Items listed in a dataset

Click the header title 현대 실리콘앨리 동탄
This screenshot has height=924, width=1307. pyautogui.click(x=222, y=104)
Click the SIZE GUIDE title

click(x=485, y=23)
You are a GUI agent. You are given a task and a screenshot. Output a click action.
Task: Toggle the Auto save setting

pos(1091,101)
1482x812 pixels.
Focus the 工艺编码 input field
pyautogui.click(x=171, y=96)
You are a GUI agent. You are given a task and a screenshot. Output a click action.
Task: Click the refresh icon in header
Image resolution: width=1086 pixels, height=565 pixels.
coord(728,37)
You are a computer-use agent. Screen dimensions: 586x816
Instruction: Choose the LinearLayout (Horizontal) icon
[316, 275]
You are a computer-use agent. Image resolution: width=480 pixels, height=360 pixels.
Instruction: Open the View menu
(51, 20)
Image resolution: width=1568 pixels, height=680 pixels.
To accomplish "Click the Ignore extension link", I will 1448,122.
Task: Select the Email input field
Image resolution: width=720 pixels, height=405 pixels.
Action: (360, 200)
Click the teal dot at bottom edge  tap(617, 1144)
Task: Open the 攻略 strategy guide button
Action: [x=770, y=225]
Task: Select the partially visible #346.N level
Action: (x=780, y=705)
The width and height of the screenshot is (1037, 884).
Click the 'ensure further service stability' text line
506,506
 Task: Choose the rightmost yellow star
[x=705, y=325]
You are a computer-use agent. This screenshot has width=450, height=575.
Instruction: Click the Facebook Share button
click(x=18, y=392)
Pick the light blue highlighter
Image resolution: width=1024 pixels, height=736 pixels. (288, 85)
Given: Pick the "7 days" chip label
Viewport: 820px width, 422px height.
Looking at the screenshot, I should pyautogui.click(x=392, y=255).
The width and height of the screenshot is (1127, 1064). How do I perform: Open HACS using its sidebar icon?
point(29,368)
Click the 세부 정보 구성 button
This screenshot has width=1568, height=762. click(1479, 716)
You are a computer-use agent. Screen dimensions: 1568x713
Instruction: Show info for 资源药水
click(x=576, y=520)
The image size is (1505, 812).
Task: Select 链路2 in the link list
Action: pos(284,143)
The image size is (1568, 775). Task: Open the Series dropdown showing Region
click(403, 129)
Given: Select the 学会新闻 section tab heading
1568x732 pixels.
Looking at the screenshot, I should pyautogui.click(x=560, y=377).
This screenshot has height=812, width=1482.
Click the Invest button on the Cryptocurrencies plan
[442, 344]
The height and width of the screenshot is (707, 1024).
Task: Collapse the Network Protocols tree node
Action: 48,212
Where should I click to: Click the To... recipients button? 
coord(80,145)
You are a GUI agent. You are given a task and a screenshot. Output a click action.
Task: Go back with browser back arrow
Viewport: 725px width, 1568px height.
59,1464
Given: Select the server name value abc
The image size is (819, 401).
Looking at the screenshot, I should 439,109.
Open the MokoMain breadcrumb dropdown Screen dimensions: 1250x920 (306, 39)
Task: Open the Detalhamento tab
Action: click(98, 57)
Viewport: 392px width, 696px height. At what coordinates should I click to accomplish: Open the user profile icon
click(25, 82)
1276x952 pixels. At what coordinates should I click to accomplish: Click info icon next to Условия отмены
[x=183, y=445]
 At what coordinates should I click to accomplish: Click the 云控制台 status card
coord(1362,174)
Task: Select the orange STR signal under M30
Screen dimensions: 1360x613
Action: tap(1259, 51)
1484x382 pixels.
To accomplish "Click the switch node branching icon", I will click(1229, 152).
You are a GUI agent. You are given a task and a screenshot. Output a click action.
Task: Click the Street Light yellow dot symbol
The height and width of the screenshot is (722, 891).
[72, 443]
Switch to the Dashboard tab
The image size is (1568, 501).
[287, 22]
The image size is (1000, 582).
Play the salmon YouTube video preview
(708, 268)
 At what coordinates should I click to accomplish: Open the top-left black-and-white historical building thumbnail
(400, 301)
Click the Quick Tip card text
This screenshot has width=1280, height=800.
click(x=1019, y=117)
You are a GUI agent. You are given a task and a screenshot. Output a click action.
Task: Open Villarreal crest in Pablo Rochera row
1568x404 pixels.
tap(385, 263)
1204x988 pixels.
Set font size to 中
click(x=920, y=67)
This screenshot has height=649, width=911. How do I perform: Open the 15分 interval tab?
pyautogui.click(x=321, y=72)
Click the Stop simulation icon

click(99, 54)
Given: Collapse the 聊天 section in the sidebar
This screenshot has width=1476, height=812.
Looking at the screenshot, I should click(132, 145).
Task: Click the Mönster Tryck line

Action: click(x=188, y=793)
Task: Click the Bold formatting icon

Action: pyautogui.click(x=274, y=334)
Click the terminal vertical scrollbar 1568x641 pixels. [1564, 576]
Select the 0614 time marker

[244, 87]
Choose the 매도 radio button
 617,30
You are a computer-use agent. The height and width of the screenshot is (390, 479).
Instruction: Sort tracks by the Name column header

**Given request**
Can you restate every one of the items above word for word?

**Response to this exercise**
Click the header title 현대 실리콘앨리 동탄
This screenshot has height=924, width=1307. pyautogui.click(x=222, y=104)
Click the SIZE GUIDE title

click(x=485, y=23)
You are a GUI agent. You are given a task and a screenshot. Output a click action.
Task: Toggle the Auto save setting

pos(1091,101)
1482x812 pixels.
Focus the 工艺编码 input field
pyautogui.click(x=171, y=96)
You are a GUI agent. You are given a task and a screenshot. Output a click action.
Task: Click the refresh icon in header
Image resolution: width=1086 pixels, height=565 pixels.
coord(728,37)
You are a computer-use agent. Screen dimensions: 586x816
Instruction: Choose the LinearLayout (Horizontal) icon
[316, 275]
You are a computer-use agent. Image resolution: width=480 pixels, height=360 pixels.
Instruction: Open the View menu
(51, 20)
Image resolution: width=1568 pixels, height=680 pixels.
To accomplish "Click the Ignore extension link", I will 1448,122.
Task: Select the Email input field
Image resolution: width=720 pixels, height=405 pixels.
Action: (360, 200)
Click the teal dot at bottom edge  tap(617, 1144)
Task: Open the 攻略 strategy guide button
Action: [x=770, y=225]
Task: Select the partially visible #346.N level
Action: (x=780, y=705)
The width and height of the screenshot is (1037, 884).
Click the 'ensure further service stability' text line
506,506
 Task: Choose the rightmost yellow star
[x=705, y=325]
You are a computer-use agent. This screenshot has width=450, height=575.
Instruction: Click the Facebook Share button
click(x=18, y=392)
Pick the light blue highlighter
Image resolution: width=1024 pixels, height=736 pixels. (288, 85)
Given: Pick the "7 days" chip label
Viewport: 820px width, 422px height.
Looking at the screenshot, I should pyautogui.click(x=392, y=255).
The width and height of the screenshot is (1127, 1064). How do I perform: Open HACS using its sidebar icon?
point(29,368)
Click the 세부 정보 구성 button
This screenshot has width=1568, height=762. click(1479, 716)
You are a computer-use agent. Screen dimensions: 1568x713
Instruction: Show info for 资源药水
click(x=576, y=520)
The image size is (1505, 812).
Task: Select 链路2 in the link list
Action: pos(284,143)
The image size is (1568, 775). Task: Open the Series dropdown showing Region
click(403, 129)
Given: Select the 学会新闻 section tab heading
1568x732 pixels.
Looking at the screenshot, I should pyautogui.click(x=560, y=377).
This screenshot has height=812, width=1482.
Click the Invest button on the Cryptocurrencies plan
[442, 344]
The height and width of the screenshot is (707, 1024).
Task: Collapse the Network Protocols tree node
Action: 48,212
Where should I click to: Click the To... recipients button? 
coord(80,145)
You are a GUI agent. You are given a task and a screenshot. Output a click action.
Task: Go back with browser back arrow
Viewport: 725px width, 1568px height.
59,1464
Given: Select the server name value abc
The image size is (819, 401).
Looking at the screenshot, I should 439,109.
Open the MokoMain breadcrumb dropdown Screen dimensions: 1250x920 (306, 39)
Task: Open the Detalhamento tab
Action: click(98, 57)
Viewport: 392px width, 696px height. At what coordinates should I click to accomplish: Open the user profile icon
click(25, 82)
1276x952 pixels. At what coordinates should I click to accomplish: Click info icon next to Условия отмены
[x=183, y=445]
 At what coordinates should I click to accomplish: Click the 云控制台 status card
coord(1362,174)
Task: Select the orange STR signal under M30
Screen dimensions: 1360x613
Action: tap(1259, 51)
1484x382 pixels.
To accomplish "Click the switch node branching icon", I will click(1229, 152).
You are a GUI agent. You are given a task and a screenshot. Output a click action.
Task: Click the Street Light yellow dot symbol
The height and width of the screenshot is (722, 891).
[72, 443]
Switch to the Dashboard tab
The image size is (1568, 501).
[287, 22]
The image size is (1000, 582).
Play the salmon YouTube video preview
(708, 268)
 At what coordinates should I click to accomplish: Open the top-left black-and-white historical building thumbnail
(400, 301)
Click the Quick Tip card text
This screenshot has width=1280, height=800.
click(x=1019, y=117)
You are a GUI agent. You are given a task and a screenshot. Output a click action.
Task: Open Villarreal crest in Pablo Rochera row
1568x404 pixels.
tap(385, 263)
1204x988 pixels.
Set font size to 中
click(x=920, y=67)
This screenshot has height=649, width=911. How do I perform: Open the 15分 interval tab?
pyautogui.click(x=321, y=72)
Click the Stop simulation icon

click(99, 54)
Given: Collapse the 聊天 section in the sidebar
This screenshot has width=1476, height=812.
Looking at the screenshot, I should click(132, 145).
Task: Click the Mönster Tryck line

Action: click(x=188, y=793)
Task: Click the Bold formatting icon

Action: pyautogui.click(x=274, y=334)
Click the terminal vertical scrollbar 1568x641 pixels. [1564, 576]
Select the 0614 time marker

[244, 87]
Choose the 매도 radio button
 617,30
You are a computer-use agent. The height and width of the screenshot is (390, 479).
Instruction: Sort tracks by the Name column header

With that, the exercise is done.